Help with Setting up a DNS Behind a Firewall...

[Kevin Darcy]

Scott Townsend wrote:

> I've set up a firewall and now I need to set up the internal DNS for use
> behind it.
>
> I'm pretty sure it needs to be a primary. I guess I would not want to
> transfer from the outside DNS to the inside & vise versa.  I'm concerned
> about the domains that exist on the outside and the Inside of the Firewall.
> Specifically with mail.  I'm still going to need a copy of each of the
> domains that our Mail server services on the inside as well as on the
> outside right?  Even if there are no physical machines? Or should I just let
> it query the outside server and then have it come back to the Mailserver.
>
> On the internal machines do I only want the one internal DNS Server Listed?

What kind of firewall? Is it the "routing" kind, e.g. Firewall-1, or the
"proxying" kind, e.g. Gauntlet?

Do your internal clients need the ability to resolve Internet names (often not
necessary when behind a "proxying" firewall)?

Do you want to hide your internal DNS data?
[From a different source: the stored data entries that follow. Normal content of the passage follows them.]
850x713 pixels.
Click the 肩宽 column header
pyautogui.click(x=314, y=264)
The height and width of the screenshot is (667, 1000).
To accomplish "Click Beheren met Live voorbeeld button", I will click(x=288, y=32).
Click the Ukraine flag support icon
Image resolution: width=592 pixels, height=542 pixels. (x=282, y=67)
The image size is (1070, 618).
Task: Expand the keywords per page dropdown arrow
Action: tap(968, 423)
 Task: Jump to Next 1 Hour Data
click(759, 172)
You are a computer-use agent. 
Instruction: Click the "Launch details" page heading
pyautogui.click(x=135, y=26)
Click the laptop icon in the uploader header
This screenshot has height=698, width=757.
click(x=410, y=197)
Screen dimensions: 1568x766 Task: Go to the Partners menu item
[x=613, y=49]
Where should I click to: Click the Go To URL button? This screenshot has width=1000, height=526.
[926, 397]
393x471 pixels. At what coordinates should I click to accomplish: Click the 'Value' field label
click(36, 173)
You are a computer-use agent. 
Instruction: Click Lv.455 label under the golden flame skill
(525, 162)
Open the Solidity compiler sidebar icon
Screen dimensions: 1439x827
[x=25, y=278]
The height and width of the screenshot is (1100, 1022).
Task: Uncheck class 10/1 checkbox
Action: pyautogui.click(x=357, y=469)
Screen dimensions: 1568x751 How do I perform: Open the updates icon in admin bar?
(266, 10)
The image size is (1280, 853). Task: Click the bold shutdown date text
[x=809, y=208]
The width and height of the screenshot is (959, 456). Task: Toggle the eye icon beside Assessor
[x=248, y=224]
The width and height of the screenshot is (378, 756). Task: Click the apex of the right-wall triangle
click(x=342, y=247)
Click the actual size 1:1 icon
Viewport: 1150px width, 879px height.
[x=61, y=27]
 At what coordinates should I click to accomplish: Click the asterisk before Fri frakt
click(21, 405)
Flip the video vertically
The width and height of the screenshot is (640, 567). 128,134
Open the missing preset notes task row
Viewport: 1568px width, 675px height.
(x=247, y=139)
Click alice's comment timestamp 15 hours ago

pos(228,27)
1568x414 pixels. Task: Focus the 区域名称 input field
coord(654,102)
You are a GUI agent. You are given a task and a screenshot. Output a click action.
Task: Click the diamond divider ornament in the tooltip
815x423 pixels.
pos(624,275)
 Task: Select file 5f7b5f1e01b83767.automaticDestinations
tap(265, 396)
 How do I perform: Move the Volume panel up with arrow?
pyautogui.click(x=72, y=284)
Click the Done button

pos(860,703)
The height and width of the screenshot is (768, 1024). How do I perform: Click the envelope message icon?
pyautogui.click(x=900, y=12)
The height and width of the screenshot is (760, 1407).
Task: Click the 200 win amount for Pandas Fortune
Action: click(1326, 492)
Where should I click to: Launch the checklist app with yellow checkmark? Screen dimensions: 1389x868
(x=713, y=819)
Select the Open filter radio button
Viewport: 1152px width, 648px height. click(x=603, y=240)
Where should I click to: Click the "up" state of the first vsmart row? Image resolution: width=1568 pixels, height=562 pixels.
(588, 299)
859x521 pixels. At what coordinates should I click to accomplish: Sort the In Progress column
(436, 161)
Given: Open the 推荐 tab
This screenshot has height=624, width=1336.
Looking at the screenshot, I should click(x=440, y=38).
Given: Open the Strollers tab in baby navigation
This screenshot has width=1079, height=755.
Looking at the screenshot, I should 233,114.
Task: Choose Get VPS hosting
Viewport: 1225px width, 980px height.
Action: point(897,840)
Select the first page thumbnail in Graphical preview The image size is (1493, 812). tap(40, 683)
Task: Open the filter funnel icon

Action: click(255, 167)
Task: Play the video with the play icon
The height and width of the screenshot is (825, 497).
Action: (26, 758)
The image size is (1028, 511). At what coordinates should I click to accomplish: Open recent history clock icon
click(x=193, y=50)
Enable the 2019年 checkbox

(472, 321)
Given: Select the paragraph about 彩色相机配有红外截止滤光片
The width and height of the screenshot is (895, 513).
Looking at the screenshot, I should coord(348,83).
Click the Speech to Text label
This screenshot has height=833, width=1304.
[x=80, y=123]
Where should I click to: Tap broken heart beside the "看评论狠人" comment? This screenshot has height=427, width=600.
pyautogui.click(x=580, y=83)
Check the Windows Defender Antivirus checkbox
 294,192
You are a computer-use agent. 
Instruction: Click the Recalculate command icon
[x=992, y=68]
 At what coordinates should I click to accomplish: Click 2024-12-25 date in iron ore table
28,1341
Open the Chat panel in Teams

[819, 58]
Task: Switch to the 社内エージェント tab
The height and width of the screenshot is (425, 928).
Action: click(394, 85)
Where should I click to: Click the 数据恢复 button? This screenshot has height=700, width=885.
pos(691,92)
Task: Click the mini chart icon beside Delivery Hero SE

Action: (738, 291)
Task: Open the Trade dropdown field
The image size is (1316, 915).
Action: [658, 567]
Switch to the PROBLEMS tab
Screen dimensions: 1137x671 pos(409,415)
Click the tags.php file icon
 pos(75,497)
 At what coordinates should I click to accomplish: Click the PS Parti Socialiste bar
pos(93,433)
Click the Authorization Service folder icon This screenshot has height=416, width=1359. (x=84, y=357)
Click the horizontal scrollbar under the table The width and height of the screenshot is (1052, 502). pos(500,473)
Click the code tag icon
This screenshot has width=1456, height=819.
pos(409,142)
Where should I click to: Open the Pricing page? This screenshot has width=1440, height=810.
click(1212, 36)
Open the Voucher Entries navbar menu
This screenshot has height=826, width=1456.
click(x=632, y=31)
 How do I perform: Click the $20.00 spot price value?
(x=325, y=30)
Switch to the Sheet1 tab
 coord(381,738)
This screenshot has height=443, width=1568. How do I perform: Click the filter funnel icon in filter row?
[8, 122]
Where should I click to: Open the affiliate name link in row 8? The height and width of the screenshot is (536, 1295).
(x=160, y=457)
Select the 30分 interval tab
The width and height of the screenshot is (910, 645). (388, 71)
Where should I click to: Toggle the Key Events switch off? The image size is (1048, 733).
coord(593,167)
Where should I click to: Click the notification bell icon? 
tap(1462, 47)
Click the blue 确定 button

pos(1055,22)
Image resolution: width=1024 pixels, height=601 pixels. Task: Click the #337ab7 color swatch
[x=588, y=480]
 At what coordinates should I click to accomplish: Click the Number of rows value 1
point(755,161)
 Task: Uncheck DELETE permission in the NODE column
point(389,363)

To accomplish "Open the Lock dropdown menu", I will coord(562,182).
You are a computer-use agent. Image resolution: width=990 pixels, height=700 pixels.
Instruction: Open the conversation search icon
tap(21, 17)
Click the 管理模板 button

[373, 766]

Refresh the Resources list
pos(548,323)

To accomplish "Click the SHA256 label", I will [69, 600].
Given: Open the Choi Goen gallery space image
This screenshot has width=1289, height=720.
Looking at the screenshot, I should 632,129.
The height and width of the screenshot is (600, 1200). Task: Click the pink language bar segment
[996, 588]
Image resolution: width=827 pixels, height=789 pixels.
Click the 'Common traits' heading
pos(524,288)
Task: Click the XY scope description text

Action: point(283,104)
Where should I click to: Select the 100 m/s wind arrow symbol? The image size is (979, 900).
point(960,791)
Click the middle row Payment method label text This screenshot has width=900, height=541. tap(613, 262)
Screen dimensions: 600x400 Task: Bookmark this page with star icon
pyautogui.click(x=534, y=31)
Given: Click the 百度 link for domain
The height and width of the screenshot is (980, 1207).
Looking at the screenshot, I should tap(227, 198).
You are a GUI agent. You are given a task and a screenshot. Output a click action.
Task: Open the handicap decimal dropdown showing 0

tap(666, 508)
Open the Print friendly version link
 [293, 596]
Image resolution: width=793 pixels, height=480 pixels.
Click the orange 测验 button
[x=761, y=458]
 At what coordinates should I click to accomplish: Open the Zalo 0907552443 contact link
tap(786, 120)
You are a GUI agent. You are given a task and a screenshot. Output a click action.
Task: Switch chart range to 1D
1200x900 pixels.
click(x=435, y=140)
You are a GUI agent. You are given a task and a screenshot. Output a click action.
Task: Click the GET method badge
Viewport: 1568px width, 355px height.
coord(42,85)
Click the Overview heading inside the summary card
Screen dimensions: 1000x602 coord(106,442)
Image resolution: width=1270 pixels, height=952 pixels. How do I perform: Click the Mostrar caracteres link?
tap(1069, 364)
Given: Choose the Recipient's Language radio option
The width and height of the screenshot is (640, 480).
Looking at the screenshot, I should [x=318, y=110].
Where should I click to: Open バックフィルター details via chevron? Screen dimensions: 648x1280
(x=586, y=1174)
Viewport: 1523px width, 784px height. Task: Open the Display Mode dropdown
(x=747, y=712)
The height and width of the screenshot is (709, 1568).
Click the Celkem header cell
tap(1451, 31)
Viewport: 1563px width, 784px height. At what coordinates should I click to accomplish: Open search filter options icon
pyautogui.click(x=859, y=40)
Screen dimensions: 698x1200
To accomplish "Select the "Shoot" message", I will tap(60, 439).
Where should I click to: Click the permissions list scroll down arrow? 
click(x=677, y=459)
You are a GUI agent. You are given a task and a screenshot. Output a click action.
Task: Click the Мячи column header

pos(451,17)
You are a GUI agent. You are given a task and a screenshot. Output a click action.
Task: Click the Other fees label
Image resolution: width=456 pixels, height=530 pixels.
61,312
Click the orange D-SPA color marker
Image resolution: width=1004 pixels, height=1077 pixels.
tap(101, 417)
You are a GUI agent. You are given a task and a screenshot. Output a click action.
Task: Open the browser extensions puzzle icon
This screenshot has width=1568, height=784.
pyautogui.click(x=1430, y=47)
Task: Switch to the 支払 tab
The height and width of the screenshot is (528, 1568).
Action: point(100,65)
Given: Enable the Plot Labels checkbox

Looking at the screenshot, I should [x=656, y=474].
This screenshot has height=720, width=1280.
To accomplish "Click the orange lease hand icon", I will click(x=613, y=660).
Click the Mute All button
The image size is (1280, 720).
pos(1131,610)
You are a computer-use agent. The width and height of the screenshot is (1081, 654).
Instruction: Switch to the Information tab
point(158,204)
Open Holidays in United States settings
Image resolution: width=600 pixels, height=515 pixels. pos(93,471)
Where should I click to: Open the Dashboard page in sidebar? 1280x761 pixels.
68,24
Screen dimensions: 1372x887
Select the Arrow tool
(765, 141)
What kind of mail routing architecture do you have, is it DNS-based, and, if
so, what view (vis-a-vis internal versus external) of DNS does your mail server
have?

I hesitate to attempt an answer, given so many uncertainties. About the only
thing I can say for sure is that if you want to maintain two different copies
of any given zone, you need two nameserver instances to be master for it
(although it is always possible to have one of them be an "automatic" master
that is just fed by the other using some sort of data filtering-and-propagation
mechanism).


- Kevin